僕は今の業種に興味を持ったのは、海外で働きたかったからです。技術者として働いていたら、やはり上を目指そうという欲も出てきました。 しかし今は、外資系や海外での仕事はあまりないようです。そうであれば日本で技術者として働くべきでしょうか。自分の考えがまとまらないのでやきもきしています。 アドバイスをお願いします。
技術者 出戻り十四郎

 

まず、日本企業か外資系かということで悩むことをやめましょう。個人としてのキャリアを考えるうえでそんな区分はまったく意味がありませんし、企業活動や資本の異動がここまでグローバルになっている現状において、働くハコ(会社)を選ぶ際に日本企業か外資系かといったことで悩むこと自体ナンセンスですよ。

視点は変わりますが、実際に米国にはソニーが米国企業だと思っているプレステファンの若者もけっこういますし、フランスのルノー傘下の日産を日本企業ととらえるか外資系ととらえるかという問題だってあります。

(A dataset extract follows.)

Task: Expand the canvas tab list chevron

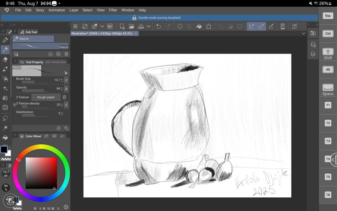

職場の雰囲気や海外との触れ合いのチャンスという意味でも社内の公用語を英語にする、または新卒入社人数のうちの半分以上が日本人以外という日本の大手企業もあります。そしてそういった企業は、当然、日本人であっても海外勤務の可能性も高い。その一方で外資系勤務でも英語もできないとか、業務でまったく使わないという人も多くいます。日本にある外資系企業の大半は日本市場におけるビジネスの発展がメイン業務ですから、海外に仕事で行く機会はあまりないという人も多くいます。

その双方を比較して、どちらがグローバル感を感じられるかは言うまでもないでしょう。そういった意味でも日本企業、外資系企業という区分そのものに意味はありません。